[Dataset rows]
++++
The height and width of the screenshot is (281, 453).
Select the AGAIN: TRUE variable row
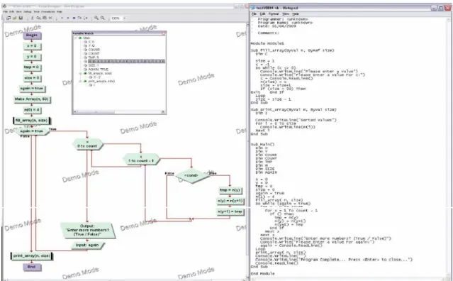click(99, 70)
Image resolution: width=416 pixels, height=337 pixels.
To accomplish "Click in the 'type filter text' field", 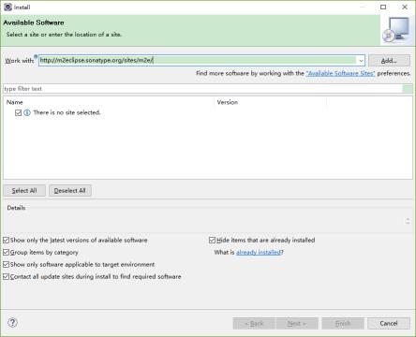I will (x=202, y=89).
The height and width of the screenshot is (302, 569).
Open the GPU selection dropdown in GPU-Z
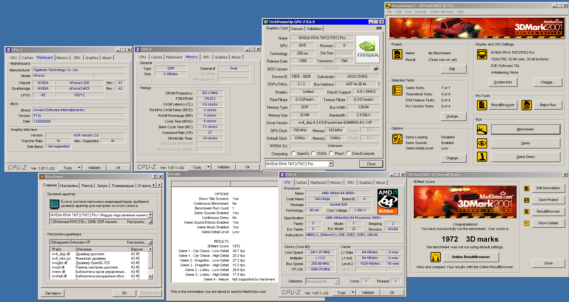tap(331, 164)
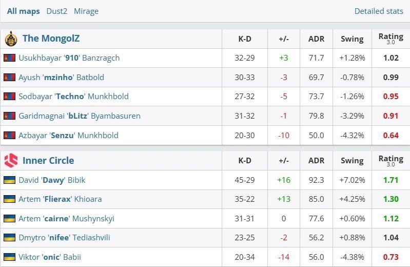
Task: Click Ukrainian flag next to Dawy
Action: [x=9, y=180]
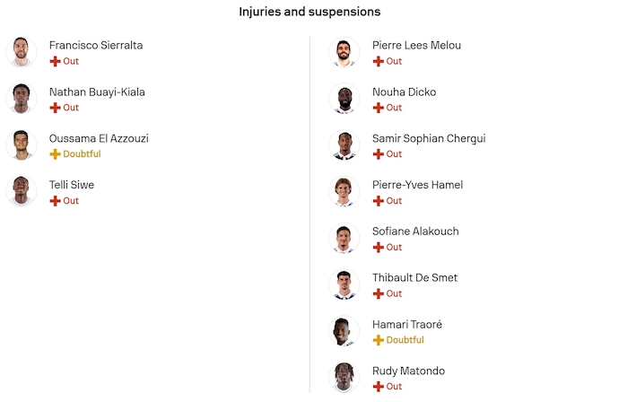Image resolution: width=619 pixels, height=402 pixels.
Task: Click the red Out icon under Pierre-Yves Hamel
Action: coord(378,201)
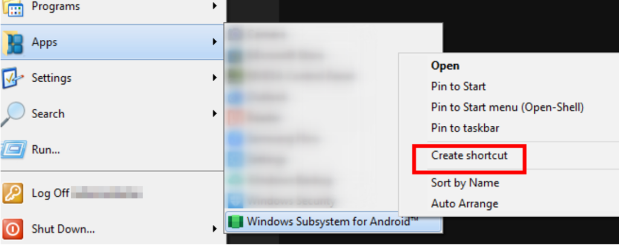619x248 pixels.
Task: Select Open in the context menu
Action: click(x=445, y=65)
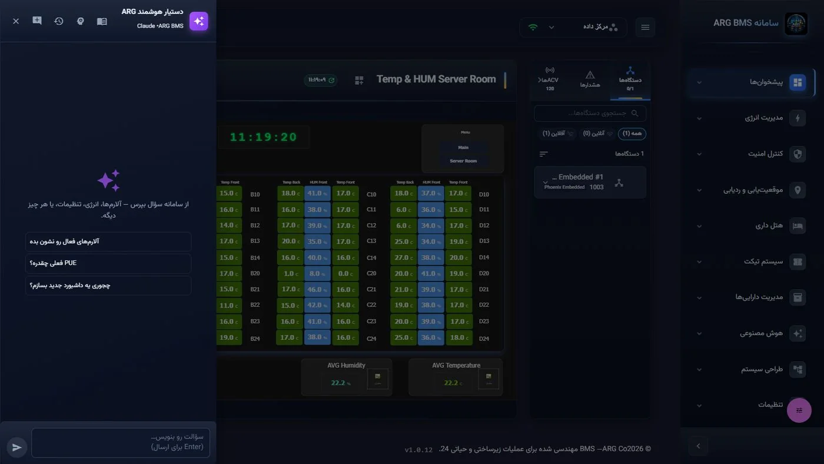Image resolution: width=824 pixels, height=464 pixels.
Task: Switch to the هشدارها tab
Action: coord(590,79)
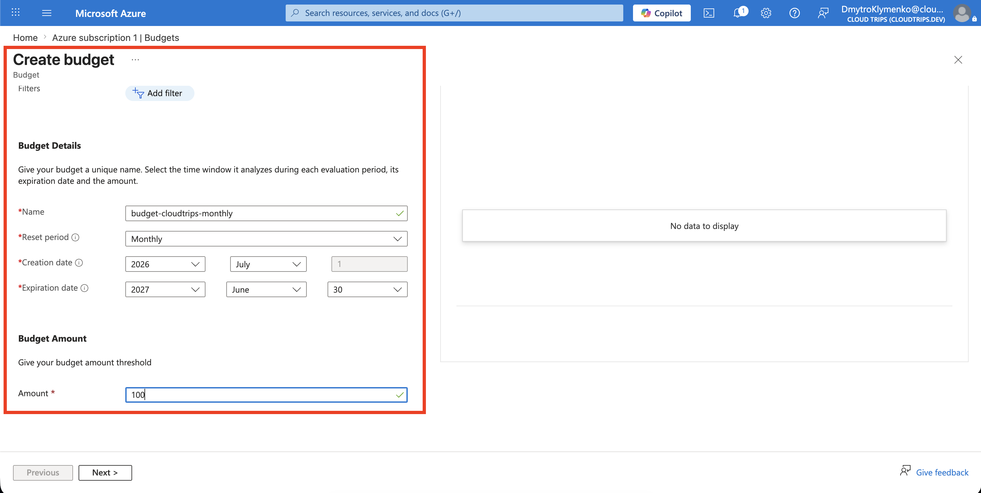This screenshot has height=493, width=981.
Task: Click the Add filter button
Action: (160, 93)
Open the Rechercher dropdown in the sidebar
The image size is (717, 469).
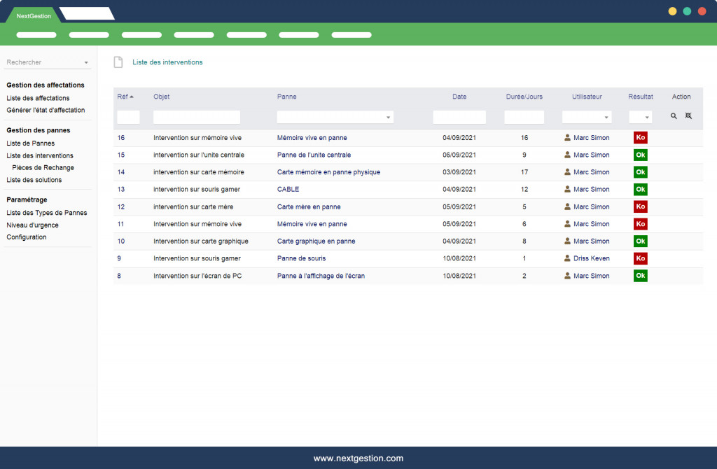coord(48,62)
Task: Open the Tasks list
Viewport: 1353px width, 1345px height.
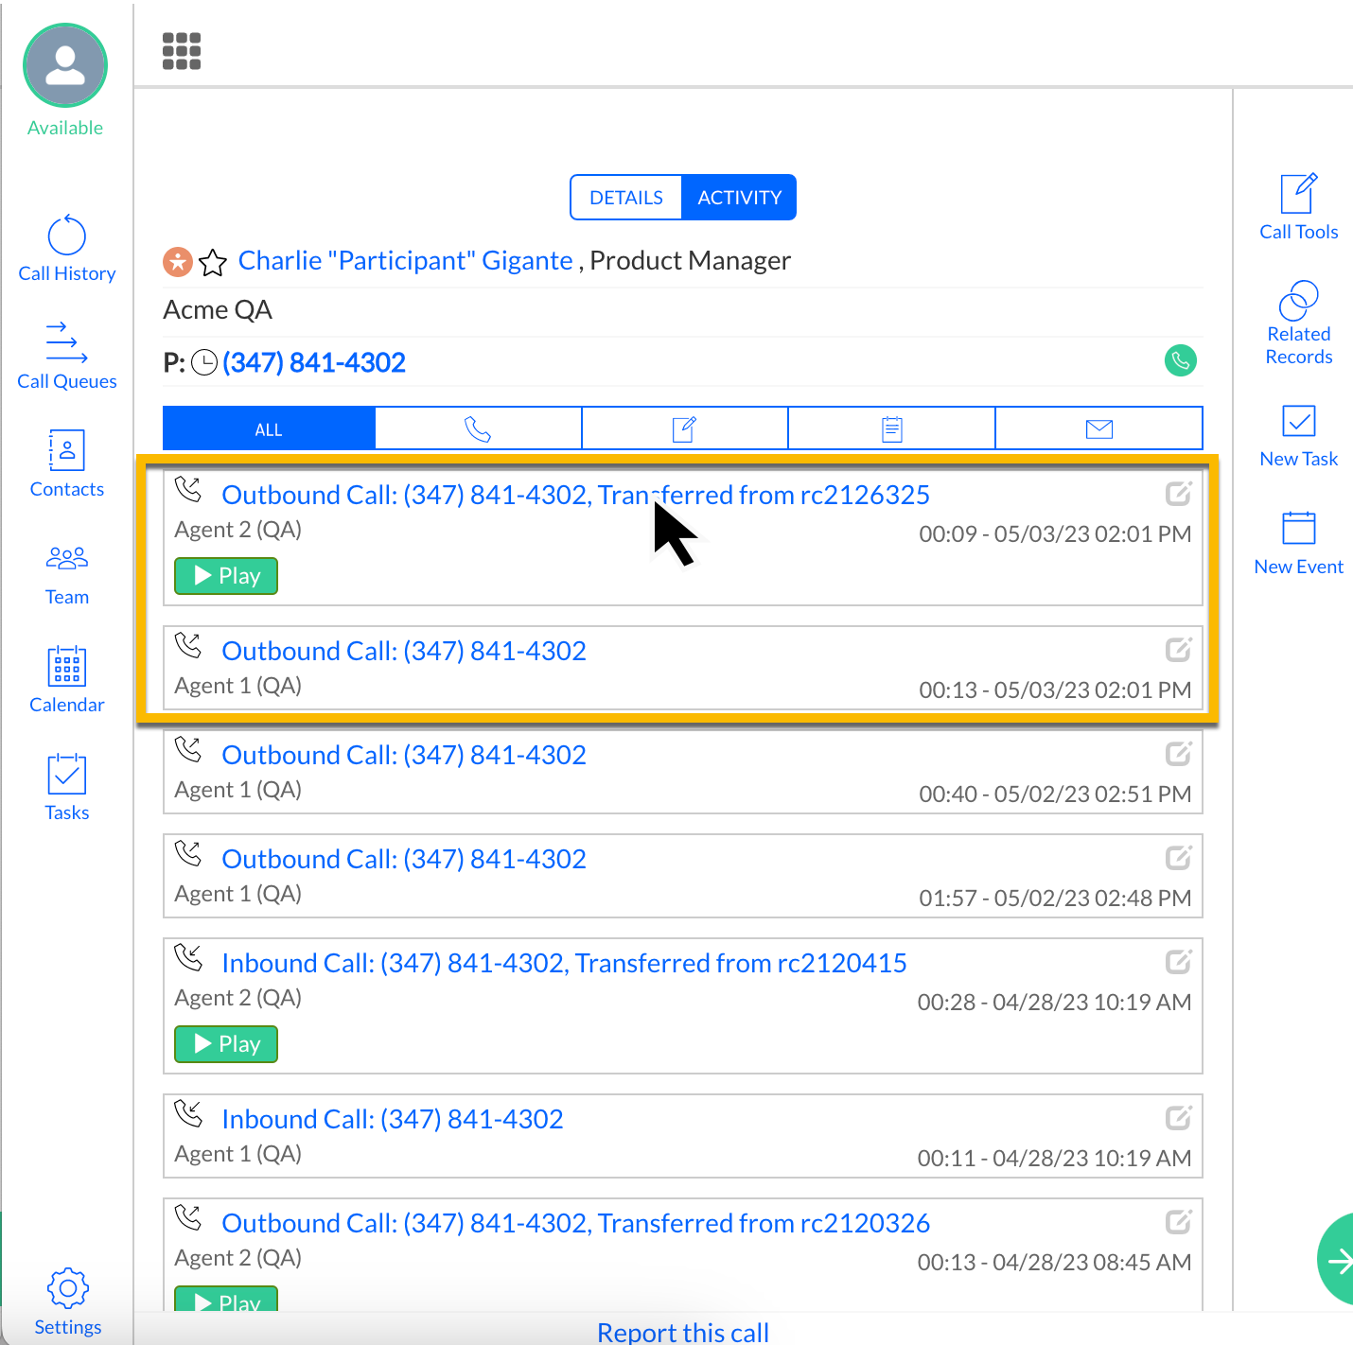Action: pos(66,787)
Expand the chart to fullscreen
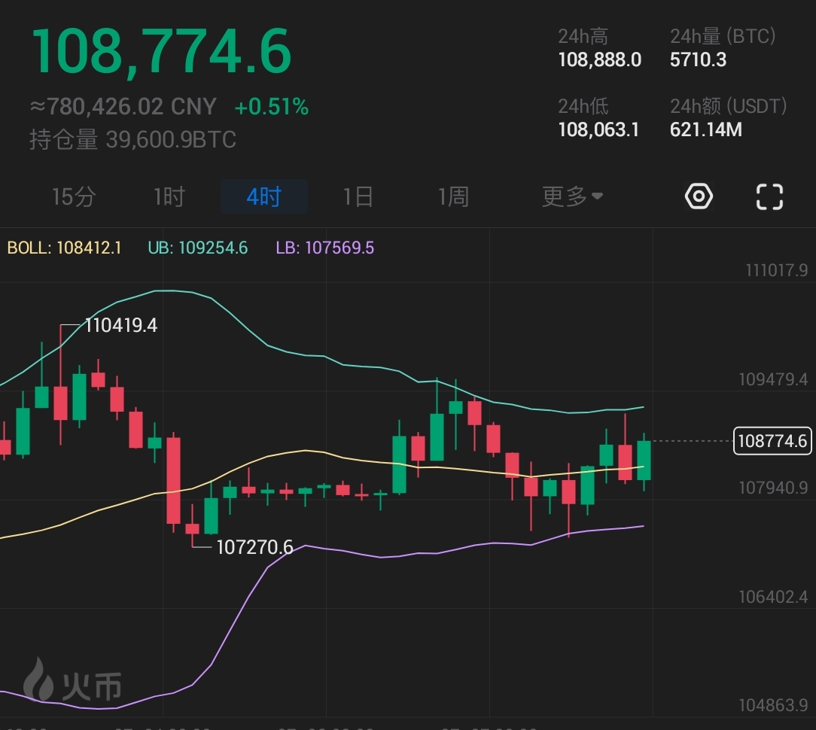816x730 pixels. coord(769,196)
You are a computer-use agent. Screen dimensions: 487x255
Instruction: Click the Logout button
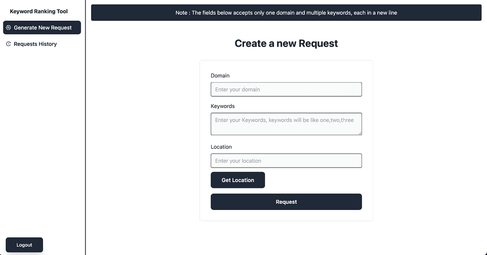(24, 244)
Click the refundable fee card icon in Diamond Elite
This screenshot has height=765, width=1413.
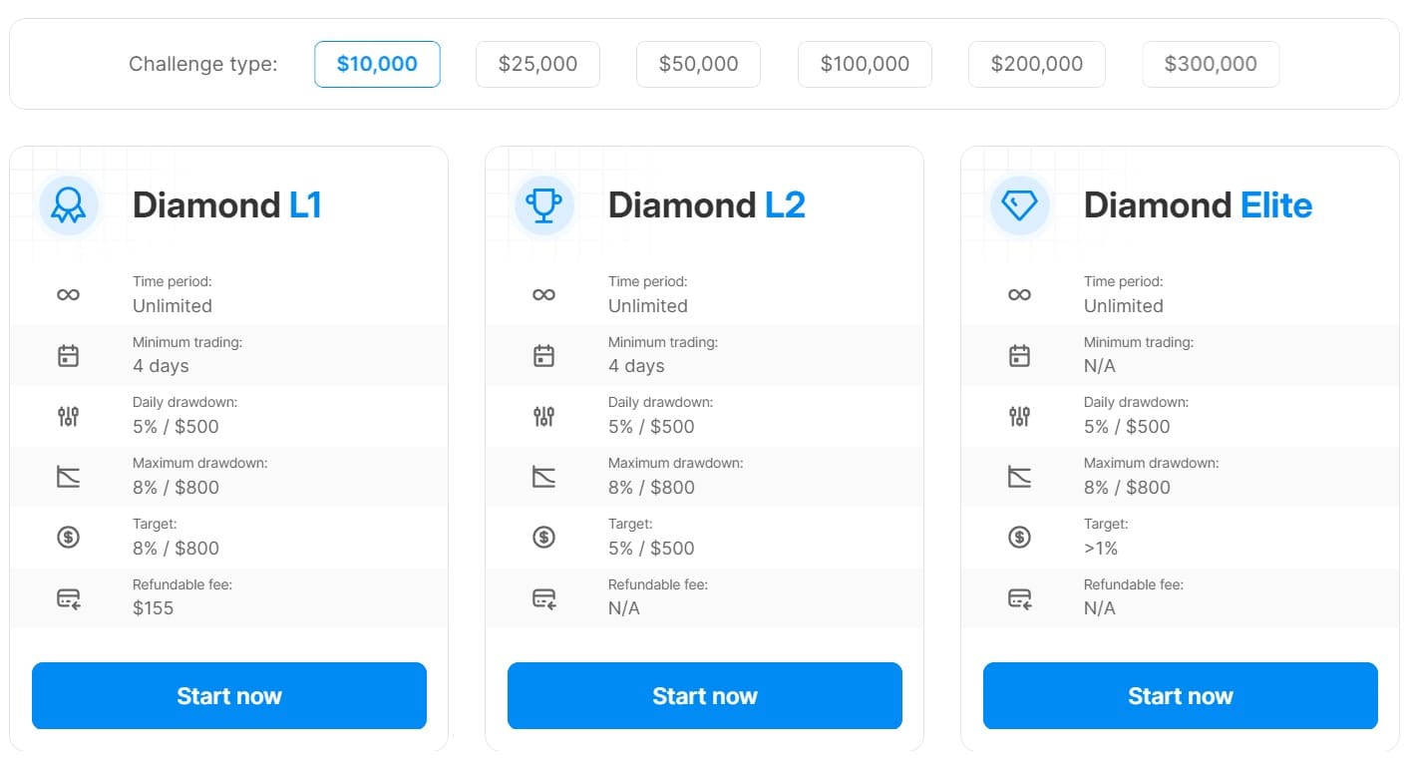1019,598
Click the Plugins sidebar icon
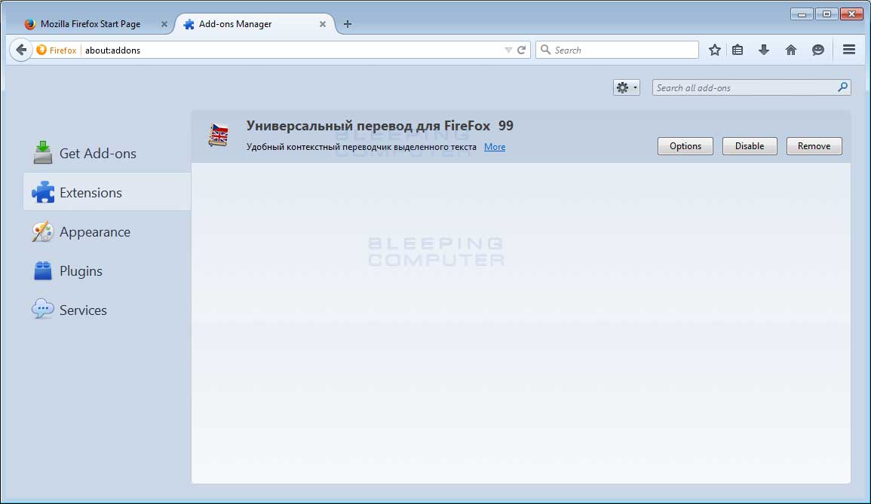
++++
Problem statement: Put every line from the one containing "Click the refundable" down to the end of the rows into a numbered list, with blank lines skipped. Leave the pictures out.

Task result:
1. Click the refundable fee card icon in Diamond Elite
2. This screenshot has height=765, width=1413.
3. 1019,598
4. Click the Plugins sidebar icon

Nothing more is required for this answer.